La miré, Rosalie se veía desesperada.
– ¿Solo era eso? ¿Querías que te hospedara?
– Estoy desesperada. Pensaba pagarte con cuerpo, incluso no traje mi látigo para no tener tentaciones, sé que no te gusta ese juego.
– Ara, no bueno… fufufu– No negaré que me estaba divirtiendo con eso.
– Pero en vista de que no estás del todo disponible, te pagaré. Tú sabes que por mi tipo de trabajo se demoran mis pagos 90 días después de cada evento, así que estoy en la espera de esos pagos. En una semana me harán un depósito y lo verás reflejado en tu cuenta.
–Rossie… verás. Es que, no es que no quiera, pero justo ahora, no tengo habitaciones disponibles.
– ¿No me vas a dar asilo? Sé que tienes una cama King size, Fujino Shizuru –Me habló con seriedad haciendo que parte de la ensalada que comía se me atorara en la garganta por la risa– Cabemos perfectamente, incluso tu cuarto es frio y podría darte un poco de calor con este pronóstico del clima.
–Ok, ok… Te dejaré mi habitación. Solo un par de días Rossie, y por el pago despreocúpate.

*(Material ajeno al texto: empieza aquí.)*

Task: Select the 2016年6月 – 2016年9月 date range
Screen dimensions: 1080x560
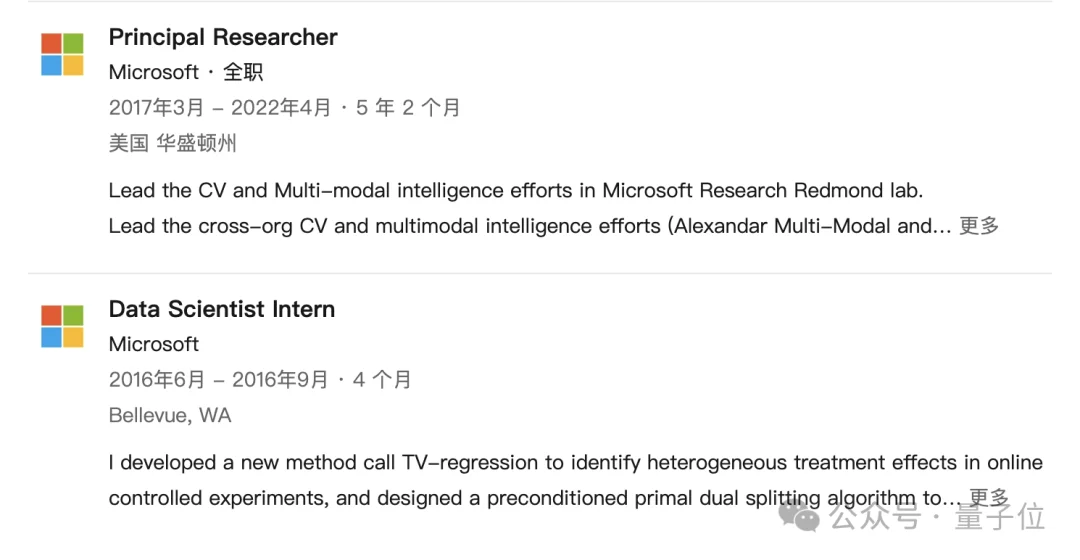Action: (218, 380)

Deposítame en cuanto puedas.
Años atrás sin duda me habría aprovechado de esta situación de mi amiga, pero ahora son otras épocas y en lo único que podía pensar era en estar cerca de Natsuki.
– También te puedo pagar con cuerpo.
– Ara, fufufu, no lo creo necesario, pero te agradezco la oferta.
– ¿Ahora sí, ya me vas a decir con quien de las gemelas estas saliendo?
– Olvídate de eso…
Miré hacia la salida del restaurante esperando ver al amor de mi vida, pero la peliazul se había ido desde hace ya un buen rato.
Natsuki, te extraño.
¿Qué estarás haciendo?
¿A dónde te fuiste?
N/A: Espero les haya gustado este pequeño capítulo. ¡Muchas gracias por seguir aquí!
Aprovecho para decirles, felices fiestas y muchas bendiciones para ustedes mis queridos lectores, deseo tengan un lindo cierre de año en compañía de sus seres queridos y tengan un prospero año nuevo. Les mando un cálido abrazo. ¡Cuídense mucho!